* **Text extract**
* START *
# malawi's in a 125ltr



## SamHogan (Apr 3, 2010)

I know this can be done as i have seen it done, im just wondering how many i could get in, what would be the highest number after being overstocked to lower aggresion.


----------



## NatBarry (Feb 19, 2008)

It can be done but if you want to give them a better than ok living environment, you need a larger tank. Id say 4/5 could be kept in there but the smaller the numbers, then the more aggression towards one fish and more chance of you loosing them, I really wouldn't recommend it. They really need a 50g+ to have a good home and be happy, this way you wont have a massive aggression problem as you can fill it up more.


----------



## SamHogan (Apr 3, 2010)

Why is it though that 20 cant go inside of there? there will be many places to hide. enough food etc.


----------



## emc7 (Jul 23, 2005)

Only 1 male! Seriously, don't do it if you don't see a bigger tank in the future. A harem of something like P. Saulosi (1 male 3-4 females) would do fine for a while, but not long term. Get a pair of Brichardi or Juli ornatus.


----------



## SamHogan (Apr 3, 2010)

How many maximum in a 180 litre tank? 40 uk gallons? tell me the number i should go for after being overstocked. thanks.


----------
* END *
* **Data block**
* START *
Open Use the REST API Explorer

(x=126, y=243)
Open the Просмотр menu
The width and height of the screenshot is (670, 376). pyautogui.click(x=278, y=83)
* END *
* **Instructions**
[1] Can you copy the stretch of the Malawi stocking thread from "Why is it though" through "or Juli ornatus." word for word?
[2] In the Malawi stocking thread, can you restate the paragraph beginning "It can be done but if you want" more briefly, keeping its main facts?
[3] Do these statements agree with the Malawi stocking thread? Answer yes or no for each and quote the words that decide it.
(a) The post by emc7 suggests getting a pair of Brichardi or Juli ornatus.
(b) NatBarry says 20 fish could be kept in the tank.
(c) SamHogan asks about the maximum number for a 180 litre tank.
The lines shown after the Malawi stocking thread come from another source.

* **Expected results**
[1]
Why is it though that 20 cant go inside of there? there will be many places to hide. enough food etc.


----------



## emc7 (Jul 23, 2005)

Only 1 male! Seriously, don't do it if you don't see a bigger tank in the future. A harem of something like P. Saulosi (1 male 3-4 females) would do fine for a while, but not long term. Get a pair of Brichardi or Juli ornatus.

[2] It can be done, but a larger tank gives a better home. About 4 or 5 could be kept in there, but smaller numbers mean more aggression toward one fish and a greater chance of losing them, so it isn't recommended. A 50g+ tank gives them a good home and lets it be filled up more, avoiding a massive aggression problem.

[3]
(a) Yes: "Get a pair of Brichardi or Juli ornatus."
(b) No: "Id say 4/5 could be kept in there"
(c) Yes: "How many maximum in a 180 litre tank?"